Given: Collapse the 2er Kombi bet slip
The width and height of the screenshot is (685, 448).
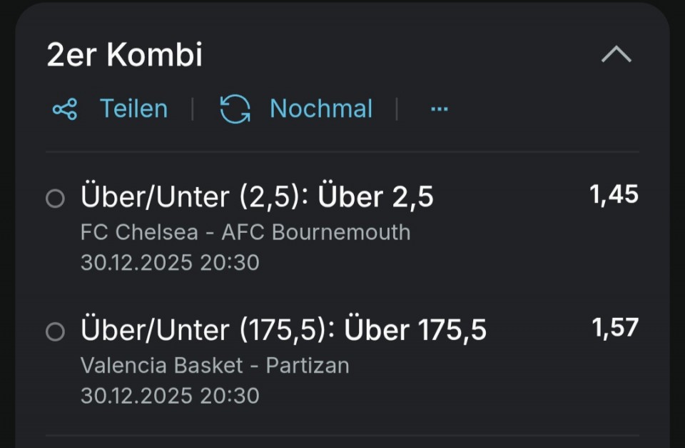Looking at the screenshot, I should (x=617, y=55).
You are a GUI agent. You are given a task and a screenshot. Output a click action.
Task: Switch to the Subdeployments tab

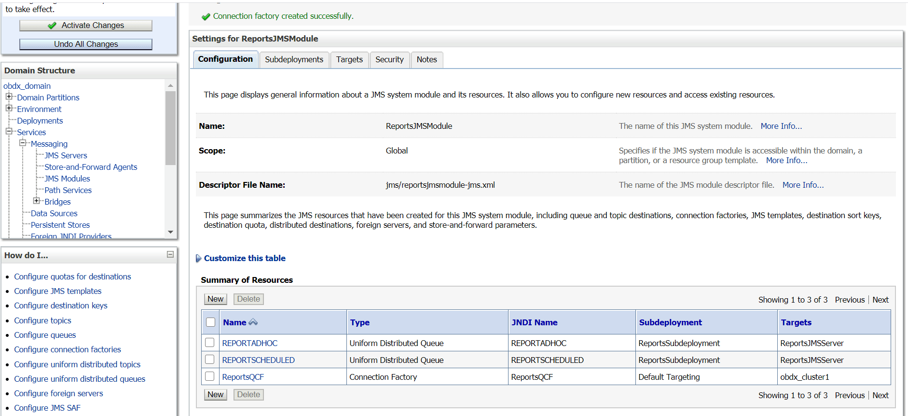(x=294, y=59)
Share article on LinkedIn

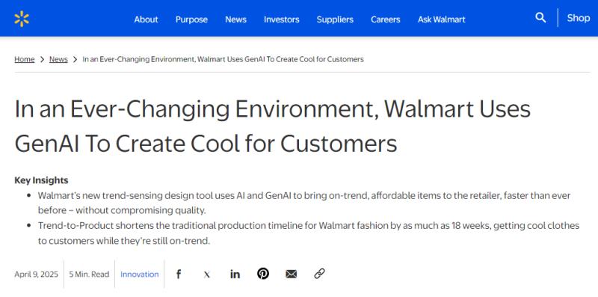pyautogui.click(x=235, y=274)
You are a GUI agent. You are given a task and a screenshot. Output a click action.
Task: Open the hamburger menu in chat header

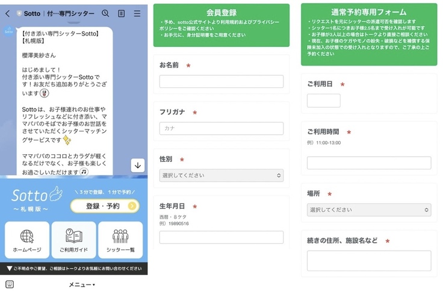pyautogui.click(x=137, y=13)
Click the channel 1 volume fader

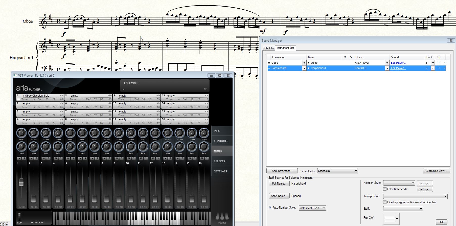[21, 182]
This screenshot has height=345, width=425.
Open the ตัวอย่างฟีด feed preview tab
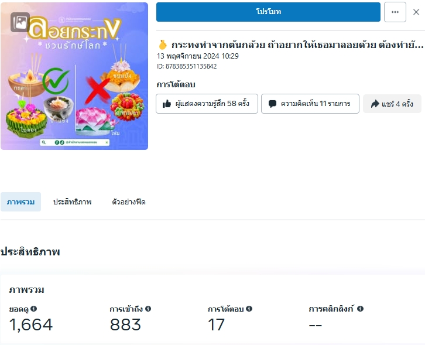coord(128,202)
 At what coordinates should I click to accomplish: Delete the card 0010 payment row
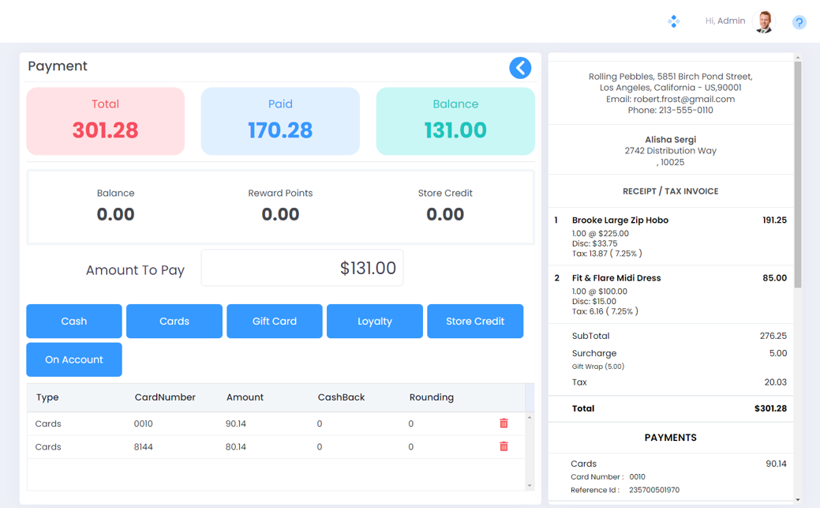(x=504, y=423)
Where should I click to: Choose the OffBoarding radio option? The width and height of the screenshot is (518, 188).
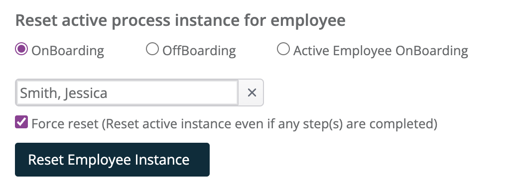[x=152, y=49]
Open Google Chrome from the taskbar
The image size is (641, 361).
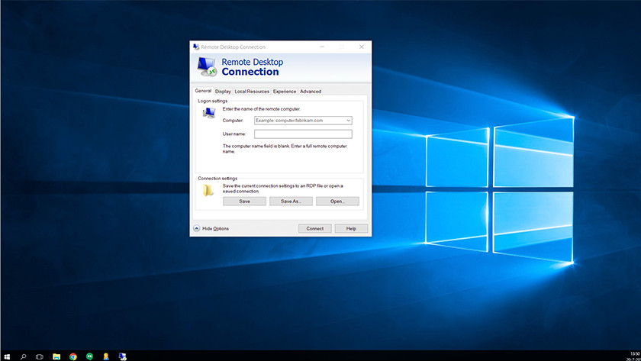(73, 356)
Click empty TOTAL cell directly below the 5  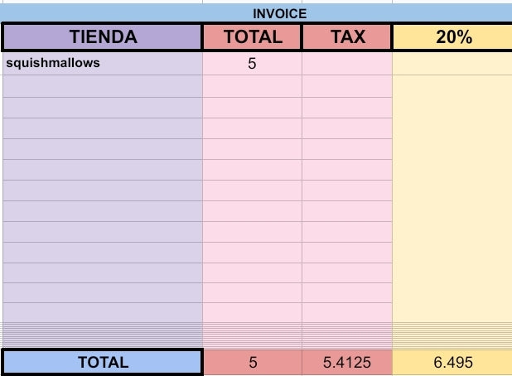[253, 86]
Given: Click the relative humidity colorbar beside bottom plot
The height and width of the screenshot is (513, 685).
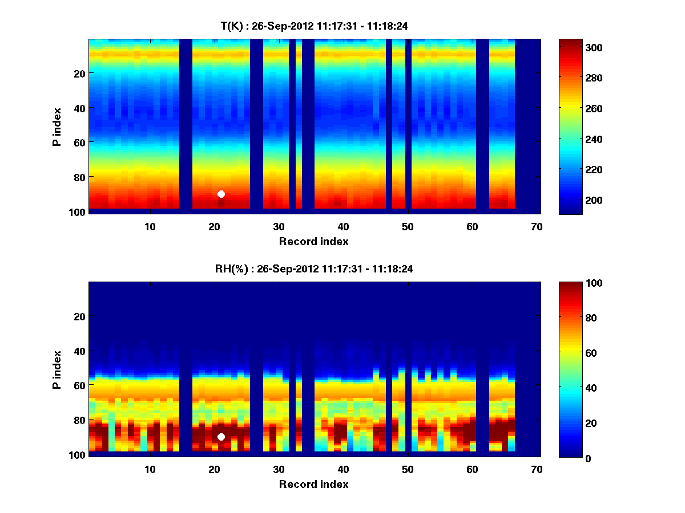Looking at the screenshot, I should pyautogui.click(x=570, y=369).
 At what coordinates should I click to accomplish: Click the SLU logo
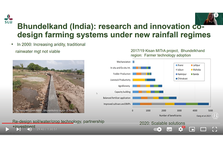tap(8, 19)
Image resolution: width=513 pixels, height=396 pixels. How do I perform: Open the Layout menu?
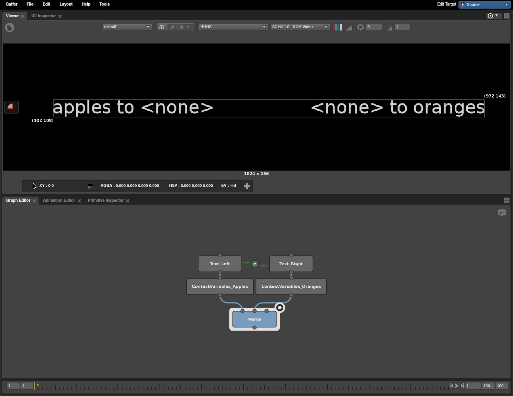point(66,4)
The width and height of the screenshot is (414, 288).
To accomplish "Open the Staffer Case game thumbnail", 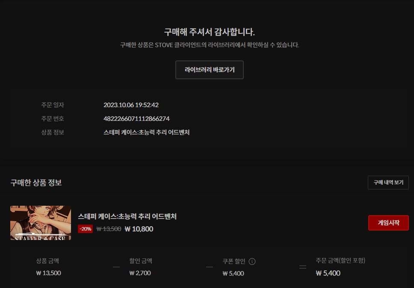I will [x=41, y=222].
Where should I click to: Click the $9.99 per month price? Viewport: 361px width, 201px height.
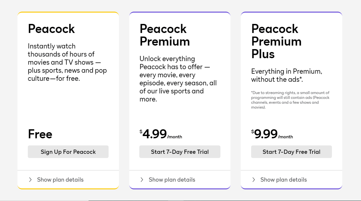point(272,134)
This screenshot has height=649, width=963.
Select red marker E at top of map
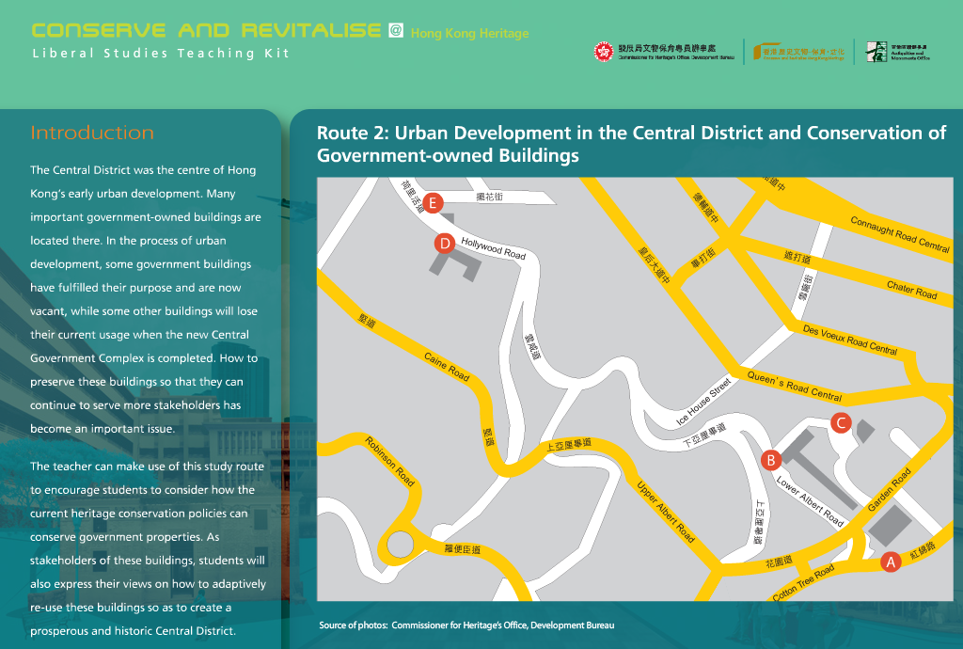click(432, 202)
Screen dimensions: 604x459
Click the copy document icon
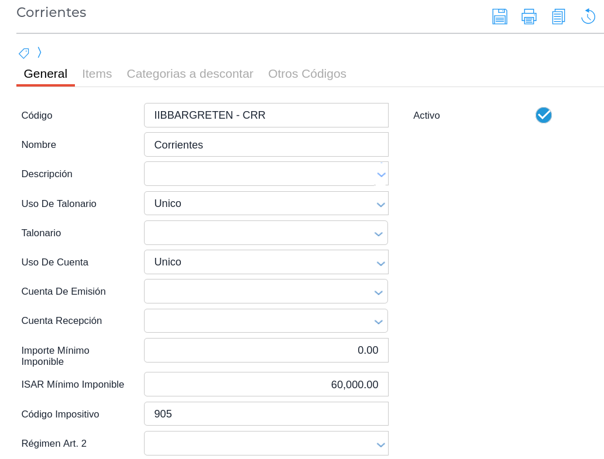(558, 16)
....................
**TASK INSTRUCTIONS**
One number is the whole answer: how many lines in the records contain "This".

**PROBLEM SOLUTION**
2